**To be done**.
Please pull every line from the records below word for word, leaving the pictures out.

(Items from a dataset)
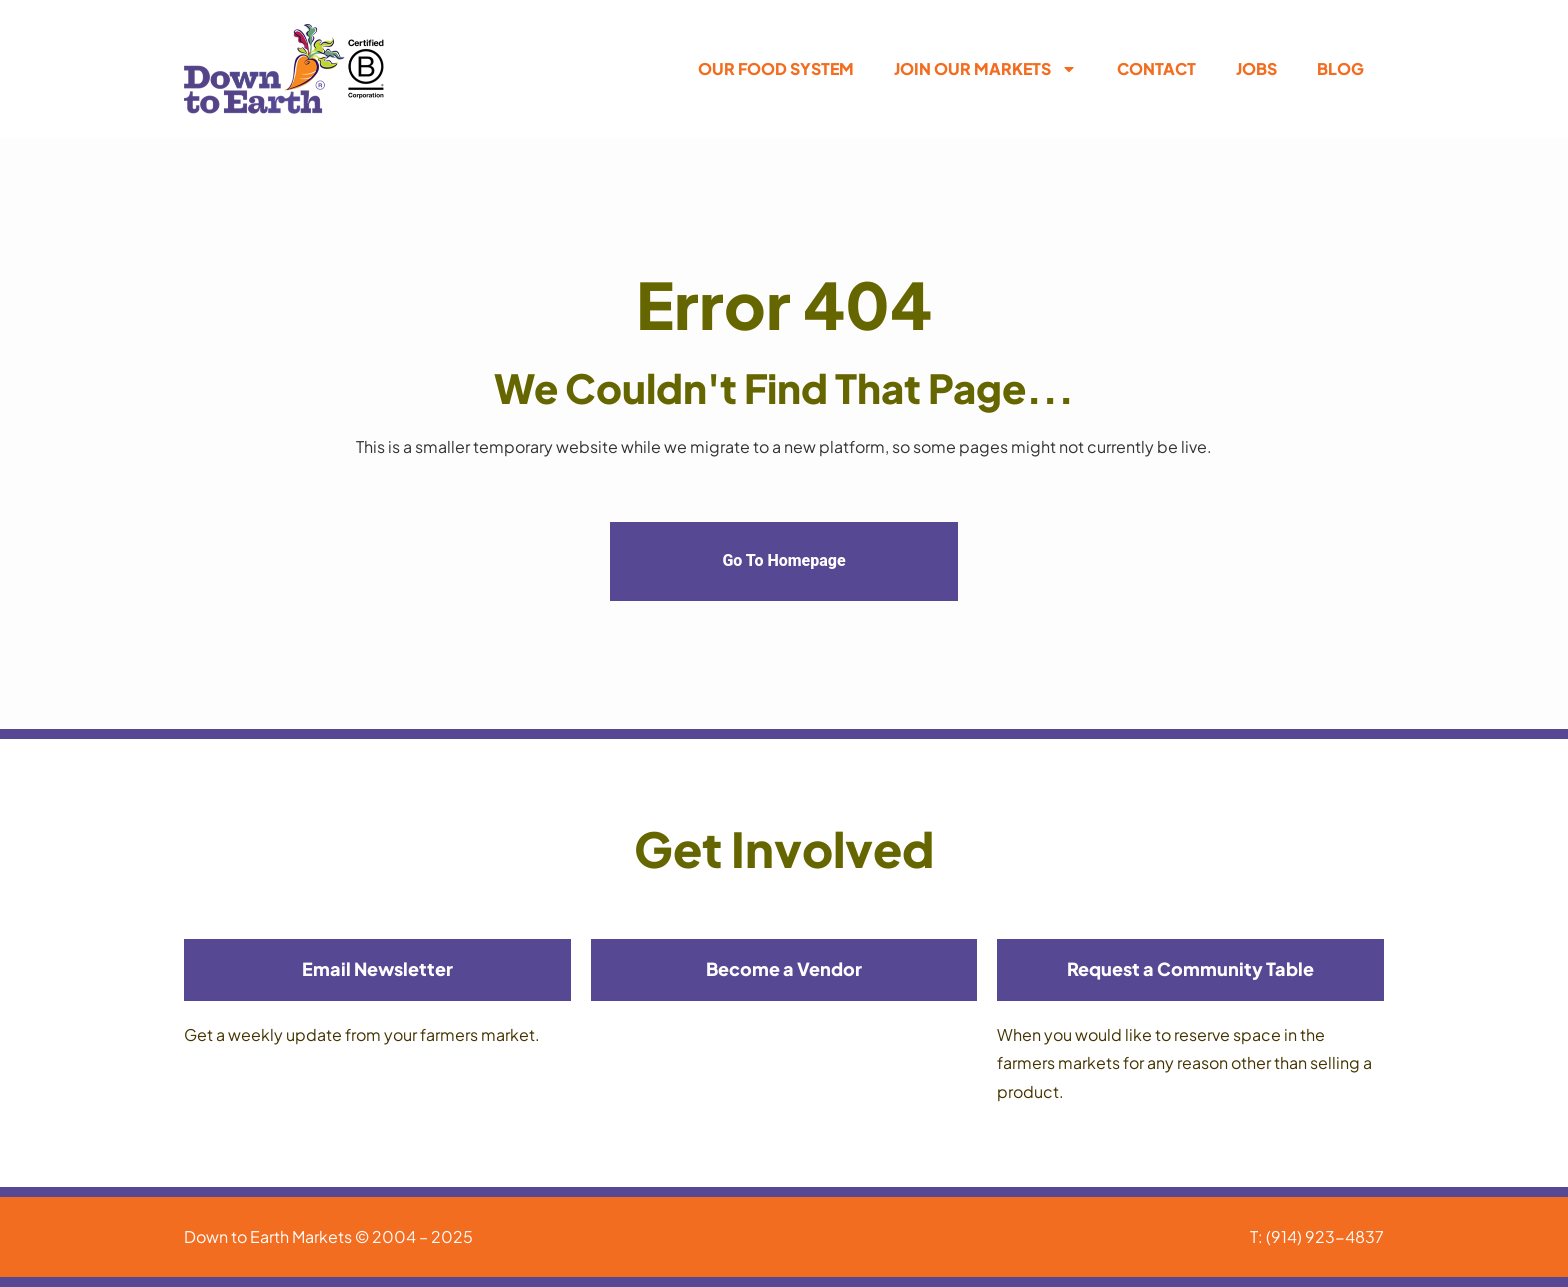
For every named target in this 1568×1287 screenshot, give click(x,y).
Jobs (1256, 68)
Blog (1340, 68)
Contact (1156, 68)
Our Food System (776, 68)
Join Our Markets (985, 69)
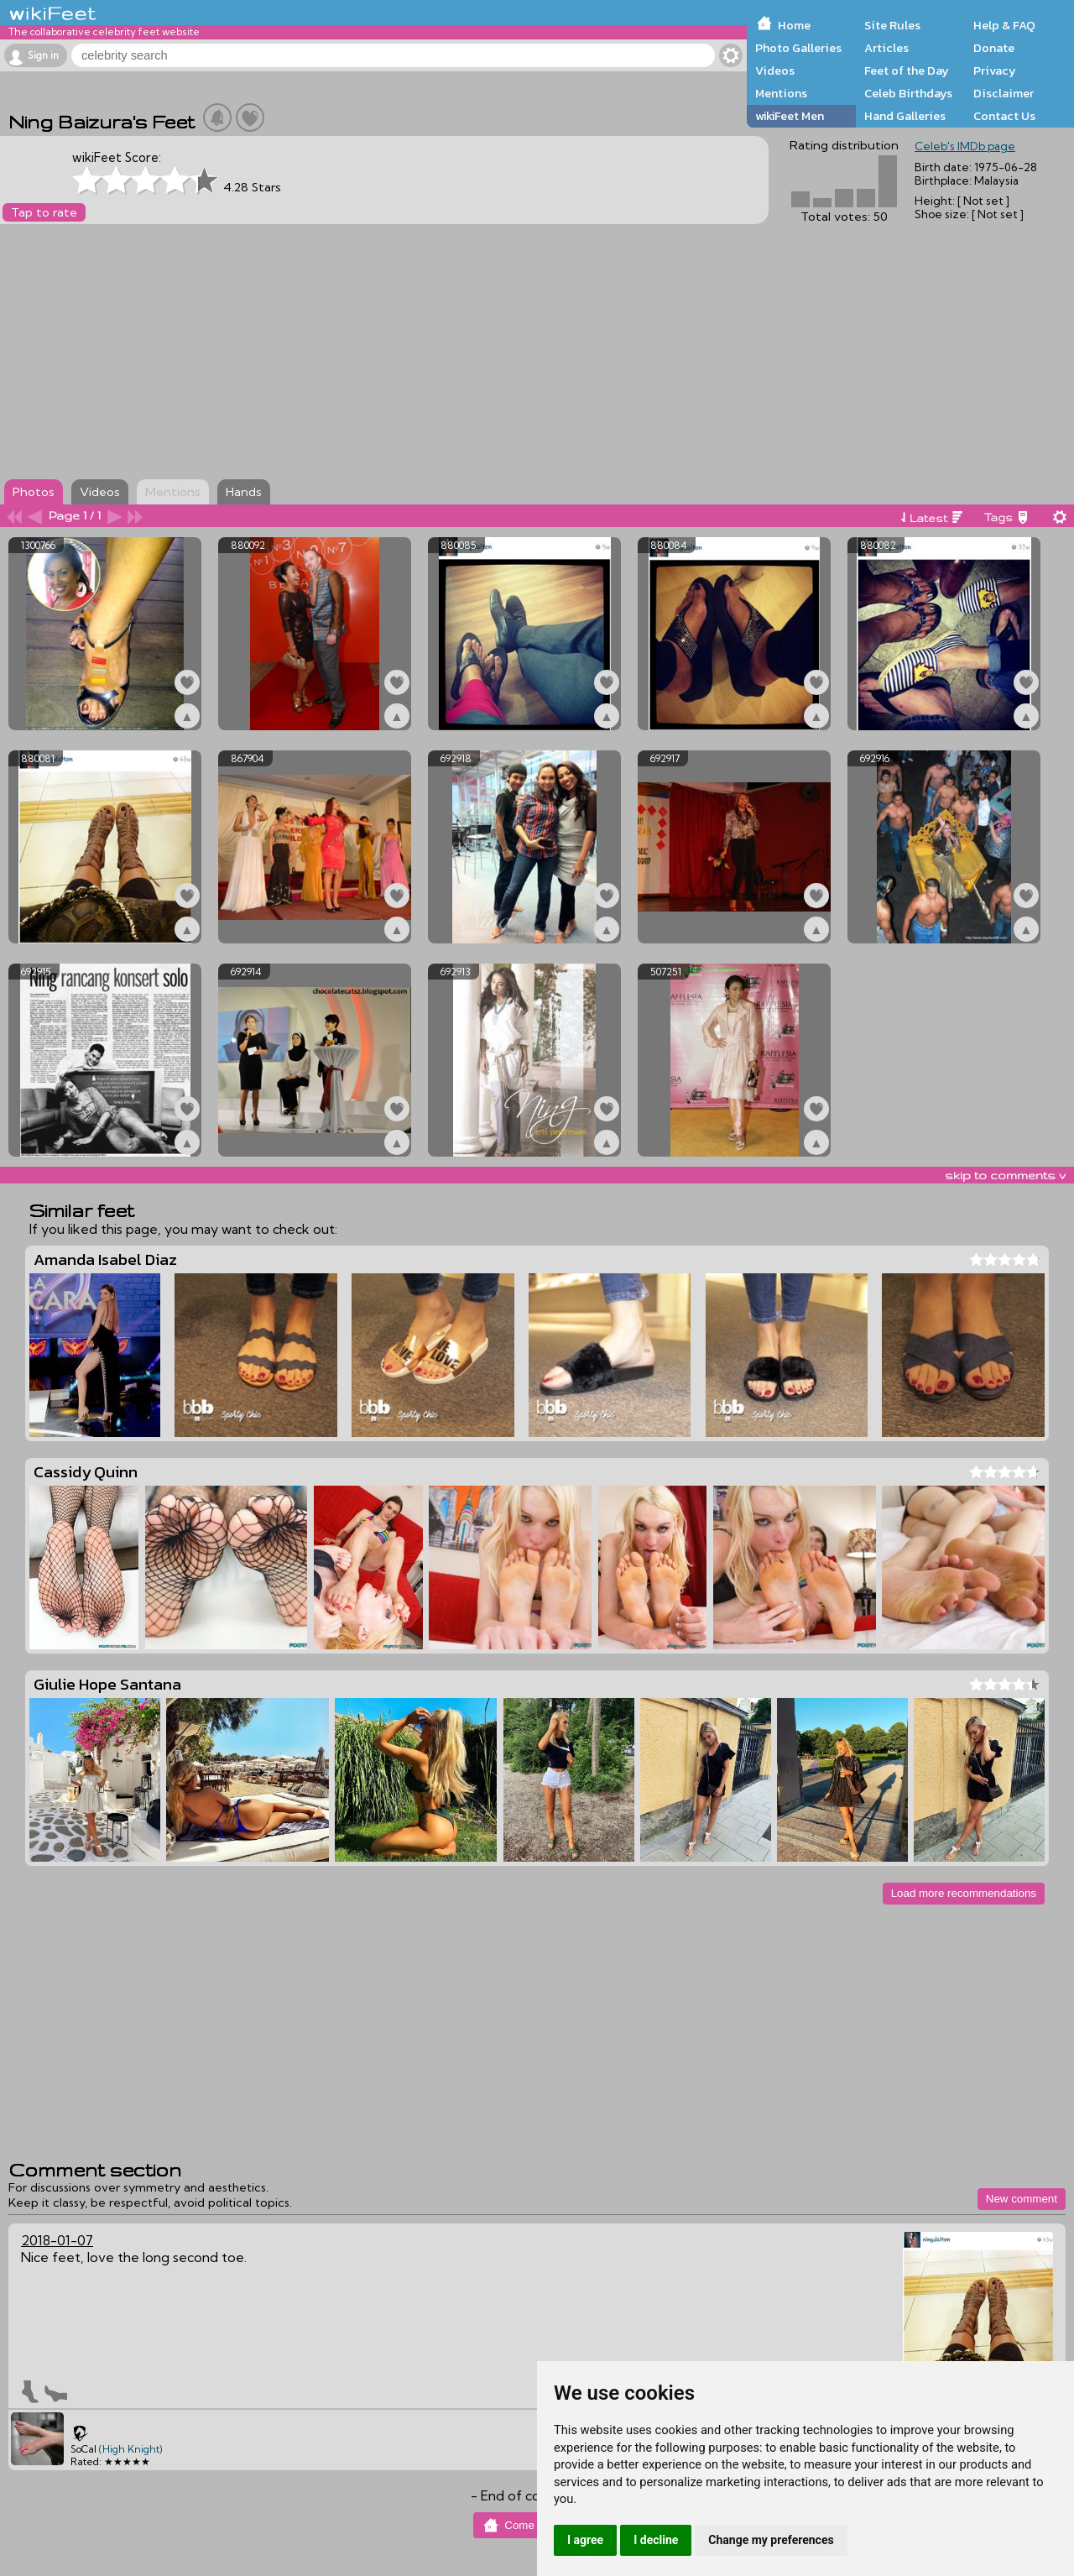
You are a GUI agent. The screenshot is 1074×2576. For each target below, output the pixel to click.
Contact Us (1004, 116)
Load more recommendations (963, 1893)
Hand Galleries (905, 116)
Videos (775, 70)
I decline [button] (655, 2540)
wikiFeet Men (789, 116)
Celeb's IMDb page (965, 146)
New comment (1021, 2198)
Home (794, 25)
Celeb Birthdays (908, 93)
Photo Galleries (798, 48)
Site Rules (892, 25)
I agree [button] (585, 2540)
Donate (993, 48)
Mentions (781, 93)
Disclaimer (1003, 93)
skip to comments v (1005, 1175)
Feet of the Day (906, 70)
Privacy (994, 70)
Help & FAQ (1004, 25)
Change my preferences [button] (770, 2540)
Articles (886, 48)
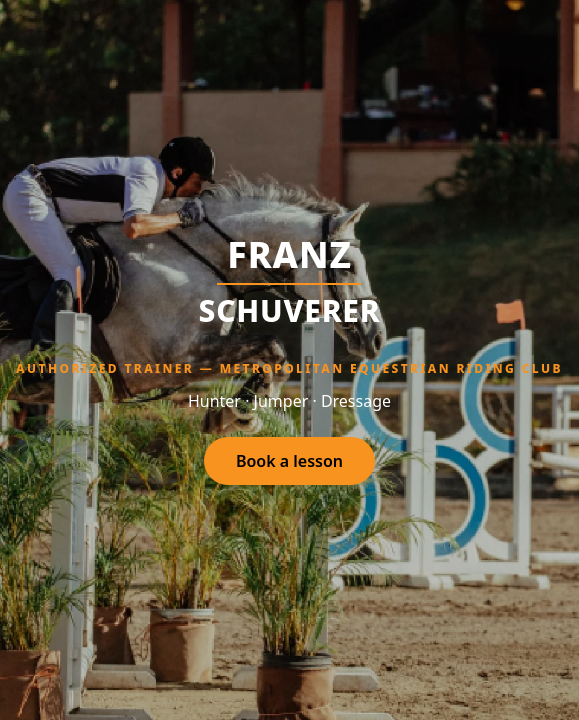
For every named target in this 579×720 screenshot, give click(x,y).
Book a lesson (289, 461)
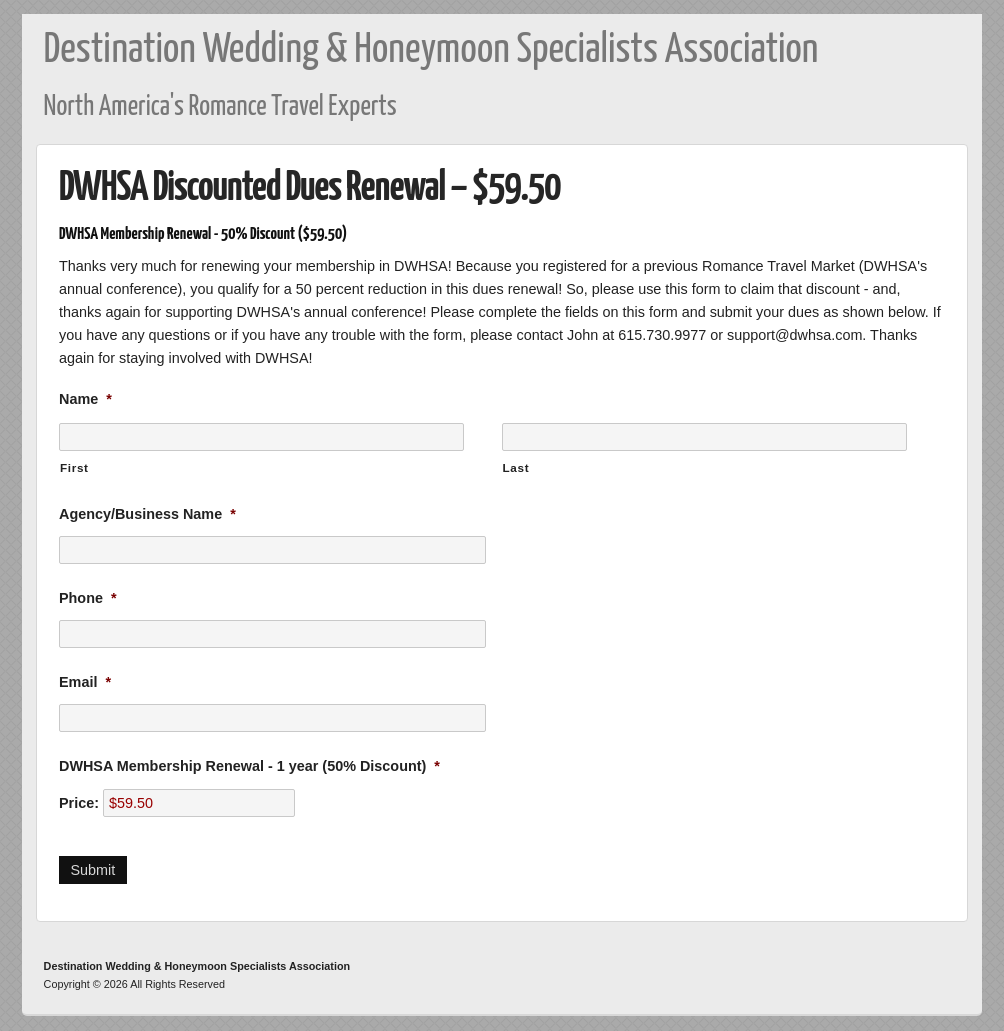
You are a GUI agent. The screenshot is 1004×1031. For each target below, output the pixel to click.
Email (85, 682)
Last (516, 467)
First (74, 467)
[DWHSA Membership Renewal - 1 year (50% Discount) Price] (199, 803)
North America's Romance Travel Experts (220, 107)
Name (85, 399)
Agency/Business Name (147, 514)
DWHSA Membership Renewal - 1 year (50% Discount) (249, 766)
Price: (79, 803)
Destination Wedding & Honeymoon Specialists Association (431, 50)
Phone (88, 598)
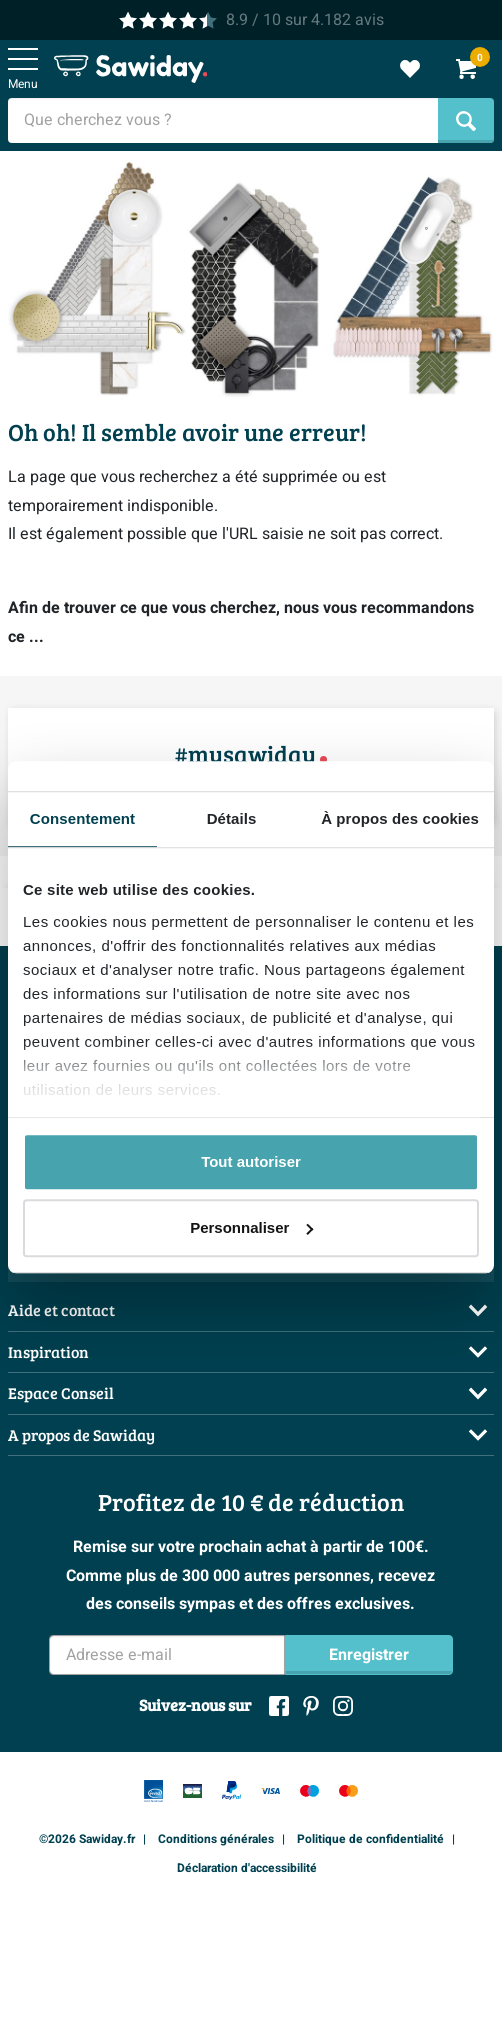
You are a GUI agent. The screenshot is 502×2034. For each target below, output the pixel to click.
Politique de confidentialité (370, 1839)
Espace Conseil (61, 1392)
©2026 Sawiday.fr (87, 1839)
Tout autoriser (251, 1161)
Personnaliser (251, 1227)
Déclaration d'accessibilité (247, 1868)
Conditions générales (216, 1839)
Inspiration (48, 1351)
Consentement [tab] (82, 818)
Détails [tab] (232, 818)
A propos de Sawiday (81, 1434)
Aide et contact (61, 1309)
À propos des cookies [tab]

**Task result**.
For every named target in this 1568×1287 screenshot, give click(x,y).
Jobs (1256, 68)
Blog (1340, 68)
Contact (1156, 68)
Our Food System (776, 68)
Join Our Markets (985, 69)
You are a GUI agent. The screenshot is 1074×2576. For each target below, output the pixel to click.
Contact Us (1004, 116)
Load more recommendations (963, 1893)
Hand Galleries (905, 116)
Videos (775, 70)
I decline [button] (655, 2540)
wikiFeet Men (789, 116)
Celeb's IMDb page (965, 146)
New comment (1021, 2198)
Home (794, 25)
Celeb Birthdays (908, 93)
Photo Galleries (798, 48)
Site Rules (892, 25)
I agree [button] (585, 2540)
Donate (993, 48)
Mentions (781, 93)
Disclaimer (1003, 93)
skip to comments v (1005, 1175)
Feet of the Day (906, 70)
Privacy (994, 70)
Help & FAQ (1004, 25)
Change my preferences [button] (770, 2540)
Articles (886, 48)
For every named target in this 579×720 screenshot, give click(x,y).
Book a lesson (289, 461)
You are a GUI agent. The screenshot is 1004×1031. For each target below, output the pixel to click.
Email (85, 682)
Last (516, 467)
First (74, 467)
[DWHSA Membership Renewal - 1 year (50% Discount) Price] (199, 803)
North America's Romance Travel Experts (220, 107)
Name (85, 399)
Agency/Business Name (147, 514)
DWHSA Membership Renewal - 1 year (50% Discount) (249, 766)
Price: (79, 803)
Destination Wedding & Honeymoon Specialists Association (431, 50)
Phone (88, 598)
You are a GUI agent. The screenshot is 502×2034. For each target below, output the pixel to click.
Politique de confidentialité (370, 1839)
Espace Conseil (61, 1392)
©2026 Sawiday.fr (87, 1839)
Tout autoriser (251, 1161)
Personnaliser (251, 1227)
Déclaration d'accessibilité (247, 1868)
Conditions générales (216, 1839)
Inspiration (48, 1351)
Consentement [tab] (82, 818)
Détails [tab] (232, 818)
A propos de Sawiday (81, 1434)
Aide et contact (61, 1309)
À propos des cookies [tab]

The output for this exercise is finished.